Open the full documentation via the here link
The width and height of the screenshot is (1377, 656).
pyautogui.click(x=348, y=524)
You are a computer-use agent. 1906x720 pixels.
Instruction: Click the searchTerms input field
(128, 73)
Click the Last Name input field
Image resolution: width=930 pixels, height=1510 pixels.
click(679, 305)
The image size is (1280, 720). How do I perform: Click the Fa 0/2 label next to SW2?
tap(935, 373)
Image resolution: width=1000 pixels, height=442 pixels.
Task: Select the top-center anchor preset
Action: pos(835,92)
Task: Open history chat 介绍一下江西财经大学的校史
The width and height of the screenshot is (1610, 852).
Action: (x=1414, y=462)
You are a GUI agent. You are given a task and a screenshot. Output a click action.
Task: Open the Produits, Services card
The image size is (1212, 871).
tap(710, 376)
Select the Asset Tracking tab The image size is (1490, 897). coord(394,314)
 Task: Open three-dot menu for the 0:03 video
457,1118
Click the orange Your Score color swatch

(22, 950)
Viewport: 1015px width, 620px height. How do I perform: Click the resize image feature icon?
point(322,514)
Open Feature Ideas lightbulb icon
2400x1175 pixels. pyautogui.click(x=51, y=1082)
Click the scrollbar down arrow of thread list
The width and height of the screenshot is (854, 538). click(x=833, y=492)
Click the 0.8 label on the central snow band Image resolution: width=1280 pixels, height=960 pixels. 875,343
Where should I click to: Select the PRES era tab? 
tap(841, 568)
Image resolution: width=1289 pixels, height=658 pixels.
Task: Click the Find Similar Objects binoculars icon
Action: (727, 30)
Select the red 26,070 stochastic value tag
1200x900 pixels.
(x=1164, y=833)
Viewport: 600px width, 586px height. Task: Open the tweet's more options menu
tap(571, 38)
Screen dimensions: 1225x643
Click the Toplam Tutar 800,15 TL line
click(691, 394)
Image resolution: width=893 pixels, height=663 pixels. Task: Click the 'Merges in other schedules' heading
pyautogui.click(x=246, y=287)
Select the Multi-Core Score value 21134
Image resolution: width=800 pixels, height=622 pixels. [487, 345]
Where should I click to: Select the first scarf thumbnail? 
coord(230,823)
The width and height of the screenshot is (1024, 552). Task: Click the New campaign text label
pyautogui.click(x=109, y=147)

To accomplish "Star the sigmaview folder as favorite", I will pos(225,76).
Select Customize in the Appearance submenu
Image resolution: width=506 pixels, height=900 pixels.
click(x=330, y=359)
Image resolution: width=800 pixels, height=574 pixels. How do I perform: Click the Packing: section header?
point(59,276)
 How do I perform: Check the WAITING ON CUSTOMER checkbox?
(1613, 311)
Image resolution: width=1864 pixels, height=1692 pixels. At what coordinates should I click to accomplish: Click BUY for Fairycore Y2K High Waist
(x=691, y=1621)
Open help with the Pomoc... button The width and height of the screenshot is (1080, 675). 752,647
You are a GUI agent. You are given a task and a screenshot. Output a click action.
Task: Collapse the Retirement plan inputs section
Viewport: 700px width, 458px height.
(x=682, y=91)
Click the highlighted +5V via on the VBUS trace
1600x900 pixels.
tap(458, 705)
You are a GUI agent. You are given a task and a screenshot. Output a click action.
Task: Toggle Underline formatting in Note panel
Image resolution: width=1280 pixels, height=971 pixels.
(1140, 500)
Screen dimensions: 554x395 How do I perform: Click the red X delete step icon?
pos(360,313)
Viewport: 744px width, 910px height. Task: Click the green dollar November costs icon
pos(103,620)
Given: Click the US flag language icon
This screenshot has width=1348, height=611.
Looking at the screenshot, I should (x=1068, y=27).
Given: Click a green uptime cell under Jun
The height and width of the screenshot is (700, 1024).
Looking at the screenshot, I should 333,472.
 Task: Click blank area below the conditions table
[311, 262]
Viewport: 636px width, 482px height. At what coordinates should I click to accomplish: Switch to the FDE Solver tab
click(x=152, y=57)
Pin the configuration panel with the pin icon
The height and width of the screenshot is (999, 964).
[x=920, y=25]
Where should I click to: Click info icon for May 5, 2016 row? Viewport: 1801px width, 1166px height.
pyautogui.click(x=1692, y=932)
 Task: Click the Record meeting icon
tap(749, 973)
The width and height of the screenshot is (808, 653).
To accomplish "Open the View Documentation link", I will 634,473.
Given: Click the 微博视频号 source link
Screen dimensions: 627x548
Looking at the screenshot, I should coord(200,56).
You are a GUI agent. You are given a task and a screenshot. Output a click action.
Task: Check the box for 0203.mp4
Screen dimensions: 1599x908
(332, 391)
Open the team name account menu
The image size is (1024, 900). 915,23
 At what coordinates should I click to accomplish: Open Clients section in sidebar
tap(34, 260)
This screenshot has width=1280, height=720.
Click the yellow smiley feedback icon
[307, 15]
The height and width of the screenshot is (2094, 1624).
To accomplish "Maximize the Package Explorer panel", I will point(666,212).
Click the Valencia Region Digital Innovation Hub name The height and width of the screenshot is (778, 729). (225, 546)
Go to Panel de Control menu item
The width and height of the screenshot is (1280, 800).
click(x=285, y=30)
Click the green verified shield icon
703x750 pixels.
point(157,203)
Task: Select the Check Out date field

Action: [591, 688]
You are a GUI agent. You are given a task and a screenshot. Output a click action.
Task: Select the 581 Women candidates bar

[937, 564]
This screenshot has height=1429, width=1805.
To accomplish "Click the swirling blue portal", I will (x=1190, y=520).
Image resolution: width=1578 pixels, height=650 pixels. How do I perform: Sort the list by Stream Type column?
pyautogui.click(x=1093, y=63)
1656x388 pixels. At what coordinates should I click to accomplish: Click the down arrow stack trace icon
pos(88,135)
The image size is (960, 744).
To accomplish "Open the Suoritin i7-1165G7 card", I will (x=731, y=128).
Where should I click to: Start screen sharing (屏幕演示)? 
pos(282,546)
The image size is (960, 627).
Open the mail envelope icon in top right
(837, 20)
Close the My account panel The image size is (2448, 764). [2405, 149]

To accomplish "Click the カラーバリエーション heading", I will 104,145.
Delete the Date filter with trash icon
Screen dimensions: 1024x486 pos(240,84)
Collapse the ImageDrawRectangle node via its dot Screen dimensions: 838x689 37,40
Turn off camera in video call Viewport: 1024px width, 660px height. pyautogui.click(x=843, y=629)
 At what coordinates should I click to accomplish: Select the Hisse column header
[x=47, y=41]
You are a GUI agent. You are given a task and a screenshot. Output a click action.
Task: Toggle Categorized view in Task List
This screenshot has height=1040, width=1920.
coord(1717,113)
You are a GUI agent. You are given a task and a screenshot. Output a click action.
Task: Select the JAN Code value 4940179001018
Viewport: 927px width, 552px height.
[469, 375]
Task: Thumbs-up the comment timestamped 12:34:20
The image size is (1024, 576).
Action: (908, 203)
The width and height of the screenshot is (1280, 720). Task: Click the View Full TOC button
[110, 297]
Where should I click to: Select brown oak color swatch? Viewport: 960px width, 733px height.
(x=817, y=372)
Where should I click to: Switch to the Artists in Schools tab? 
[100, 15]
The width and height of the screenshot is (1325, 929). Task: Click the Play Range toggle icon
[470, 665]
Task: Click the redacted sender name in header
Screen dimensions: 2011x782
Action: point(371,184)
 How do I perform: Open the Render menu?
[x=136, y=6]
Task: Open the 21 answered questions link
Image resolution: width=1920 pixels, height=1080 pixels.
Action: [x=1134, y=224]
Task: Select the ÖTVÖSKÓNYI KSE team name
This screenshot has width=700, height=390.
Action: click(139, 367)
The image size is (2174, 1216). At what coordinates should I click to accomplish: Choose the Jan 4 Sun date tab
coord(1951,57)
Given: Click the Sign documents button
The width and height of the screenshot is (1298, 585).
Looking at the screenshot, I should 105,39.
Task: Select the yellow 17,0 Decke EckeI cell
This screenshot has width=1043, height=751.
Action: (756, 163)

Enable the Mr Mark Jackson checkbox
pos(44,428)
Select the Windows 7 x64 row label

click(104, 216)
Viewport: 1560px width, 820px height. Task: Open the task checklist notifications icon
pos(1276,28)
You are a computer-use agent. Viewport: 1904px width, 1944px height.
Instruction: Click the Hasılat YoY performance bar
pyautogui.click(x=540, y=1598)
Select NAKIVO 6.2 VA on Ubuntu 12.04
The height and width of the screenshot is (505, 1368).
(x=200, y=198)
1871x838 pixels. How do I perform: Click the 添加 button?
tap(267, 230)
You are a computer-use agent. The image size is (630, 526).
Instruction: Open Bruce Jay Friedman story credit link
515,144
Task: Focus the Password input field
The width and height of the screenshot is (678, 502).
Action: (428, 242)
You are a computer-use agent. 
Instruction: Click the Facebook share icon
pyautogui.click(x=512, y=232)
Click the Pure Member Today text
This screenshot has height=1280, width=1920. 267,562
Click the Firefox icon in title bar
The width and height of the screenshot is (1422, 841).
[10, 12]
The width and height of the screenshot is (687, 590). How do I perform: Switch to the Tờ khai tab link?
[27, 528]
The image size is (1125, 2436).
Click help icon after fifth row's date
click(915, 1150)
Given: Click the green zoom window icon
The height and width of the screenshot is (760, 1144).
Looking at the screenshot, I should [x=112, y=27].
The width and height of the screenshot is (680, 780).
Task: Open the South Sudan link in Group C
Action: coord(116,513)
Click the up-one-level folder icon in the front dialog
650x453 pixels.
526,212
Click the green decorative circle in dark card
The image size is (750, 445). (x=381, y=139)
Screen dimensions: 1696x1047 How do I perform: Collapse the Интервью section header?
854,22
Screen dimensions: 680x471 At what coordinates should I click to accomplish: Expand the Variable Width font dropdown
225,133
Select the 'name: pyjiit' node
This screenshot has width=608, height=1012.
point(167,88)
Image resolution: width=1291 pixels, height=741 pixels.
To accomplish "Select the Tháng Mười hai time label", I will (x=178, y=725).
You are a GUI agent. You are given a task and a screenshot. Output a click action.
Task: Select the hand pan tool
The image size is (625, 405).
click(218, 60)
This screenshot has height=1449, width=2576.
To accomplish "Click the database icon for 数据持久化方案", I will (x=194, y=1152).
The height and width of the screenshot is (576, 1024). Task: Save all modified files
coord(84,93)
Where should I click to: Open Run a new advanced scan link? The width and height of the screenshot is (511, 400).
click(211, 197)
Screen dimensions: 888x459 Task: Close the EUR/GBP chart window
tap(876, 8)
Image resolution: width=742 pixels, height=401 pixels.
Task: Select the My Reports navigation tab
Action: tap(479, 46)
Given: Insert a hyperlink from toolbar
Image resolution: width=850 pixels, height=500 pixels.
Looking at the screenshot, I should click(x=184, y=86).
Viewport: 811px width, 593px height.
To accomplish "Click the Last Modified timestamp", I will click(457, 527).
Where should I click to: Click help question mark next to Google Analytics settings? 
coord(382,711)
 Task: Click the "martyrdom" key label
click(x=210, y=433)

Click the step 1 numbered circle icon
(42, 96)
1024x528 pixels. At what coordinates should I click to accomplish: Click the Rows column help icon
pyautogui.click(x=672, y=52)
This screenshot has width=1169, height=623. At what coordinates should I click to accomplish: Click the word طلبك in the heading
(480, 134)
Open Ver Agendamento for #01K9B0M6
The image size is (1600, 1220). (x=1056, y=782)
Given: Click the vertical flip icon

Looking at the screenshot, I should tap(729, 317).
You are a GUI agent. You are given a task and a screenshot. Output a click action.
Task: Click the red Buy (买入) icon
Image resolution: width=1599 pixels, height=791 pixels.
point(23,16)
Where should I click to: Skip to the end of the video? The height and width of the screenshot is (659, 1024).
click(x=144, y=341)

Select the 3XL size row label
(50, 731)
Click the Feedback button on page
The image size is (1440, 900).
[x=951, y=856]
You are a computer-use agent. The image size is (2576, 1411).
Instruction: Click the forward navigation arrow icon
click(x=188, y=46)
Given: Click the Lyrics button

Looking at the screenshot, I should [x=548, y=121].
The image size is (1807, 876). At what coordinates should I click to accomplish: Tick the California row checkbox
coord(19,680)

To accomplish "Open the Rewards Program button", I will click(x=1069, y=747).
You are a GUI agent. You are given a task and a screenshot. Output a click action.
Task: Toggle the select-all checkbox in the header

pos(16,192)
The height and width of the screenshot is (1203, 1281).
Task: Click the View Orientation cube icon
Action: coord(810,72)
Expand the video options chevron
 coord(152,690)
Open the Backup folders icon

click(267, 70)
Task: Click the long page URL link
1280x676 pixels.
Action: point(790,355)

******

_THE PROBLEM:_ Return only the lines between the one holding "Task: Click the Record meeting icon" and the one holding "Go to Panel de Control menu item", inclusive, exactly as they appear above.

_SOLVED PROBLEM:_
 Task: Click the Record meeting icon
tap(749, 973)
The width and height of the screenshot is (808, 653).
To accomplish "Open the View Documentation link", I will 634,473.
Given: Click the 微博视频号 source link
Screen dimensions: 627x548
Looking at the screenshot, I should coord(200,56).
You are a GUI agent. You are given a task and a screenshot. Output a click action.
Task: Check the box for 0203.mp4
Screen dimensions: 1599x908
(332, 391)
Open the team name account menu
The image size is (1024, 900). 915,23
 At what coordinates should I click to accomplish: Open Clients section in sidebar
tap(34, 260)
This screenshot has width=1280, height=720.
Click the yellow smiley feedback icon
[307, 15]
The height and width of the screenshot is (2094, 1624).
To accomplish "Maximize the Package Explorer panel", I will point(666,212).
Click the Valencia Region Digital Innovation Hub name The height and width of the screenshot is (778, 729). (225, 546)
Go to Panel de Control menu item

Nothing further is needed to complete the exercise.